ポップス奥の細道 〜二十一日目

112 Maurice Williams & The Zodiacs / "Stay" (1960)


時代は完全にソウルへと移行していたが、史上最も短い全米一位曲の一つであろう彼らの代表曲もそれに倣う。わずか1分39秒。100秒にも満たないのに焼きつく印象には影響しない。
これは煙草が燃える間のことを歌ったもの。その間だけ傍にいてよ、という歌。だから、曲も合わせて短いのだとしたら、こんなセンスの曲もそうはない。スロウなロックンロールであるようなR&Bハーモニー・ポップ。
ただ、そのせいで喫煙を広めるという理由で目くじらを立てた人間も大勢いたらしい。それなら、プラターズの「煙が目にしみる」はどうなる。
煙草の嫌悪ではなく、詩情を解せない人間というのはタチが悪いというのは昔も今も変わらないということ。

113 Marv Johnson / "I Love The Way You Love" (1960)
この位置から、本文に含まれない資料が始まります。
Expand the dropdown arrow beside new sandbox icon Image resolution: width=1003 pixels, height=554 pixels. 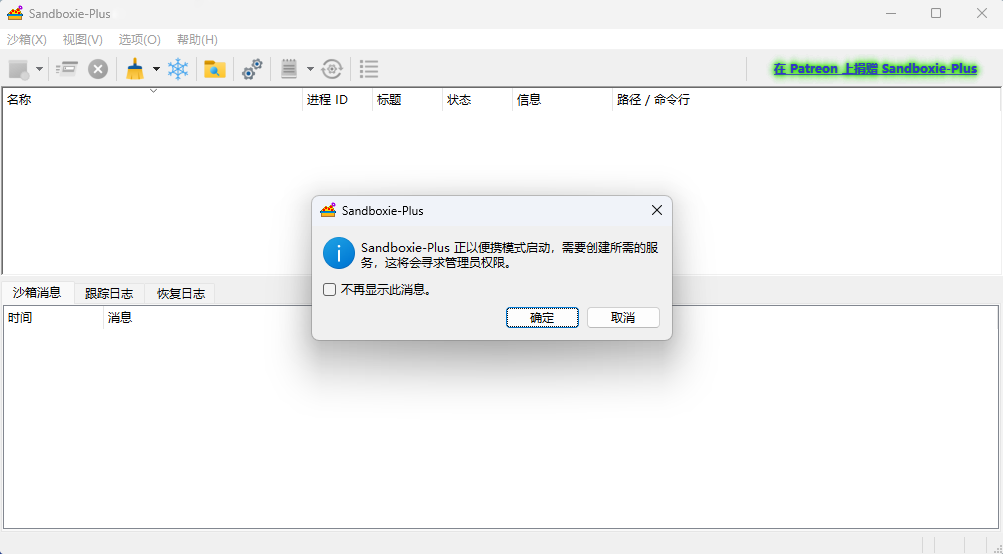(x=40, y=69)
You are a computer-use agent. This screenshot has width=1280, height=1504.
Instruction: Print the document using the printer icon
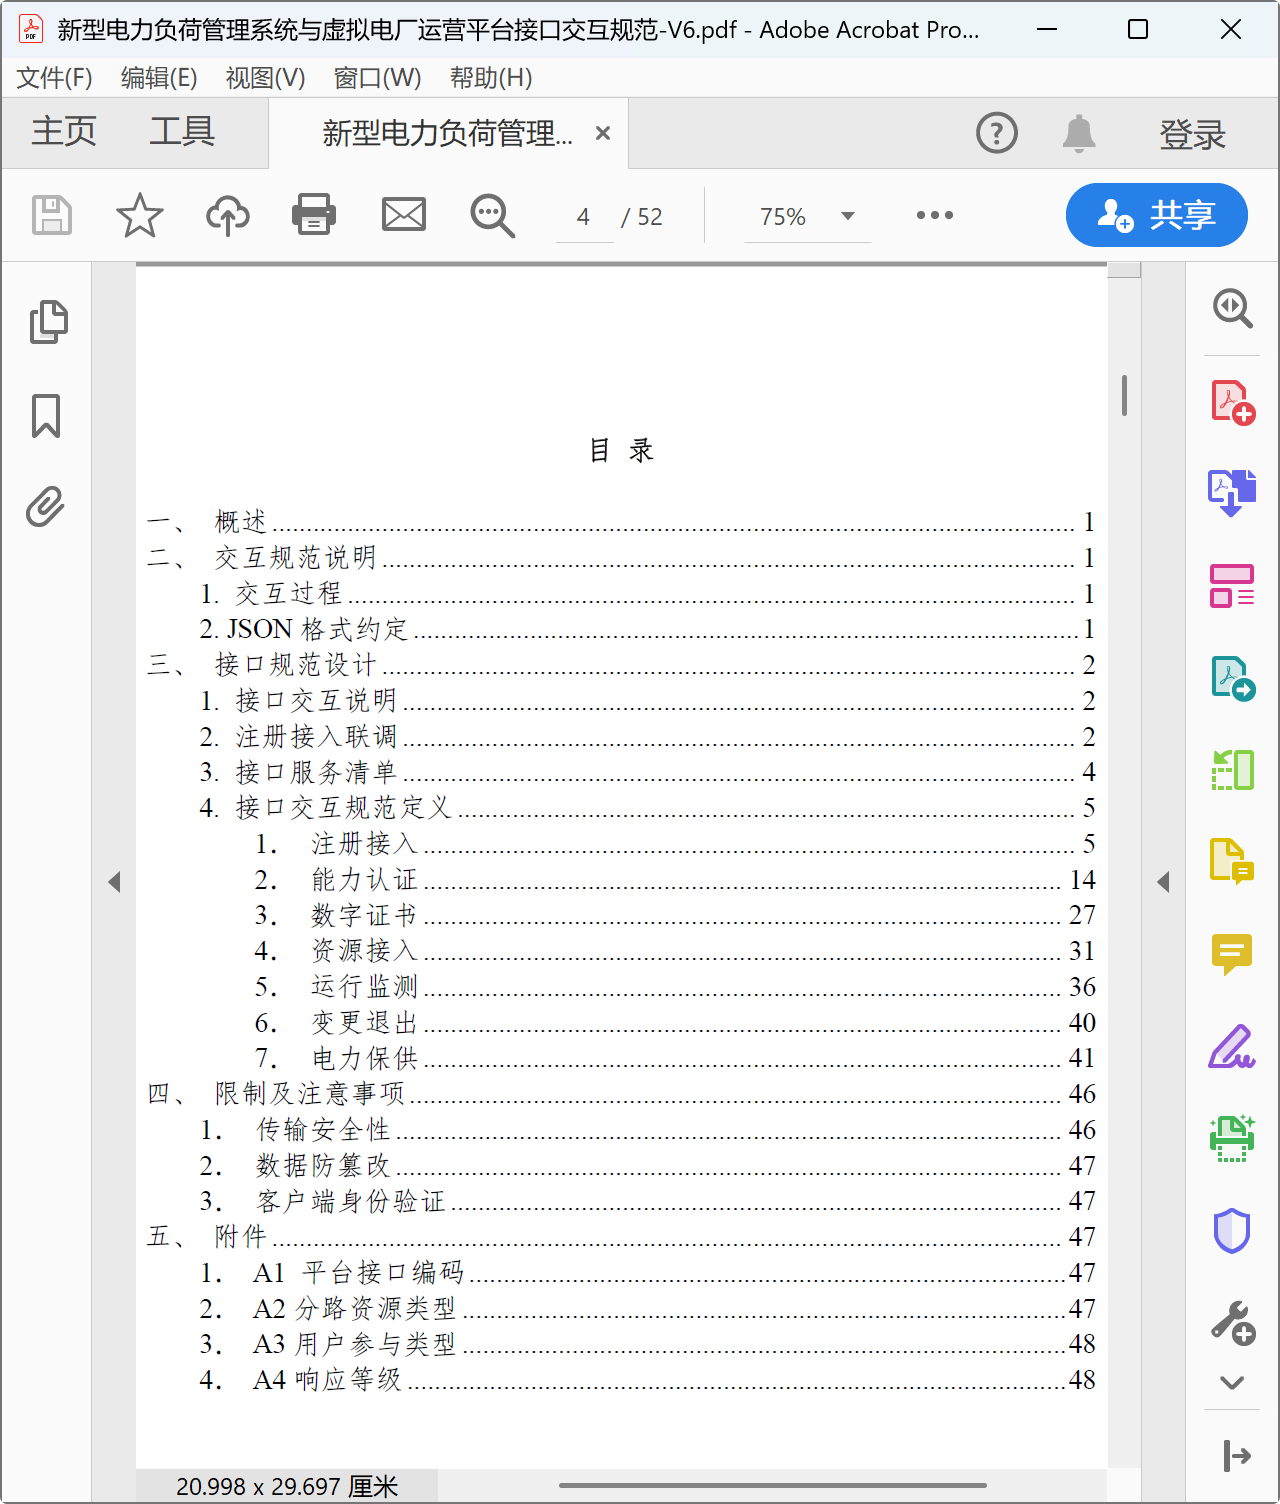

ジャッキー・ウィルソン同様ベリー・ゴーディーJrプロデュースの初期シカゴソウルのシンガー。聞きやすいスタンダードなポップ・ソウル。
ジャッキーをもうちょっと大人にしたような印象です。イントロからずっと鳴り続けるピアノとフルート?が可愛いんですが、ドラムは妙に重く、さすがはモータウンといった感じ。
そういえば、昔はブラック・ミュージックを聞く時はどこか構えていたのに、最近は相棒のおかげで当たり前のように聞いてる。というより、これがないなんていうのがありえない。パワーコードもいいけど、グルーヴもいい。そして、僕はポップ・ミュージックが何より好きだ。時代を映して、時代に映されて、それでいて誰にでも入ってくる。人を選ばない。
昔は人を選ぶものばかり聞いていたのに、感覚ってよく分からないもんだな。